What is it?
An S corporation is an incorporated business that has formally elected to be taxed as a pass-through entity. Without an S corporation election, the business will
be taxed as a C corporation. Though the business may consist of many owners, it is considered a single entity, separate from the owners. Like a C corporation, the S corporation may raise its own money by selling shares of stock to shareholders. Unlike a C corporation, shareholders must meet certain eligibility criteria. The major difference between an S corporation and a C corporation is the tax treatment.
When can it be used?
Must be a U.S. corporation
Your corporation must be incorporated in the United States.
All shareholders must consent to S corporation election
To be taxed as an S corporation, the business must file an S corporation election
on Form 2553 with the tax authorities. All shareholders by the date of the election must consent to the election.

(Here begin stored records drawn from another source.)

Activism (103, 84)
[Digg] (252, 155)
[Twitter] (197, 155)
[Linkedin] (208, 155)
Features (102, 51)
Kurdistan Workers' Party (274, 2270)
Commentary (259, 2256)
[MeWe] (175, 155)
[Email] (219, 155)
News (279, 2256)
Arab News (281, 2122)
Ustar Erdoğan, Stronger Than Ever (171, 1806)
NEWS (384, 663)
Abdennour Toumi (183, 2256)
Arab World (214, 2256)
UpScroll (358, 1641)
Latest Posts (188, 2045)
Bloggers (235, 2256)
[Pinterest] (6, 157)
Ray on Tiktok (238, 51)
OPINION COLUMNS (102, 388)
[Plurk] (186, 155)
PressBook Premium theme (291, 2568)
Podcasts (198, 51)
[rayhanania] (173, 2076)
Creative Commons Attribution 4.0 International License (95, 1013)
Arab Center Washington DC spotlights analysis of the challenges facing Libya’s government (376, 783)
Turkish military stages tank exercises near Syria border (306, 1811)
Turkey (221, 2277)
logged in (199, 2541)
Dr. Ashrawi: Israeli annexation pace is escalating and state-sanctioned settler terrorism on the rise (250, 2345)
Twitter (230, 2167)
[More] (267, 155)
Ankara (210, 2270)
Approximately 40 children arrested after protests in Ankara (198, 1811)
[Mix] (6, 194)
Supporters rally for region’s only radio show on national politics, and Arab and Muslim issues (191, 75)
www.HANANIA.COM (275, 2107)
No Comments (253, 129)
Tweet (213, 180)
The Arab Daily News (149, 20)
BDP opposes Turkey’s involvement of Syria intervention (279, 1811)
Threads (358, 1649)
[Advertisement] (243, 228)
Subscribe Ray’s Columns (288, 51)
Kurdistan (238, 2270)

Corporation owned by no more than 100 eligible shareholders
An S corporation may have as few as one shareholder under IRS regulations (the
number could vary under state law) but is limited by law to a maximum of 100
eligible shareholders. Individuals, estates, certain defined trusts, and certain
tax-exempt organizations are eligible shareholders. Generally, nonresident
aliens, corporations, partnerships, and IRAs are not eligible
Technical Note: For the purposes of this limit, members of a family will be treated as one shareholder, and the estate of a family member will be treated as a family
member. If shares are held in a trust or by a guardian, the beneficiaries will
be counted individually.
Tip: If you want more than 100 shareholders, you can circumvent the 100-shareholder limitation by forming two S corporations and joining them in a partnership or limited liability company. The 100-shareholder limitation applies to each S corporation.
Offers the limited liability of a corporation
Because the entity is a corporation, the shareholders of an S corporation are generally
insulated from personal liability. Liability for corporate action is limited to the extent of the shareholders' investments in the corporation (what they paid for their shares). This is referred to as limited liability.
Caution: The limited liability feature may be lost if, for example, the corporation acts
in bad faith, fails to observe corporate formalities (e.g., organizational meetings), has its assets drained (e.g., unreasonably high salaries paid to shareholder-employees), is inadequately funded, or has its funds commingled with shareholders' funds. A corporation's loss of its limited liability feature is referred to as the piercing of the corporate veil.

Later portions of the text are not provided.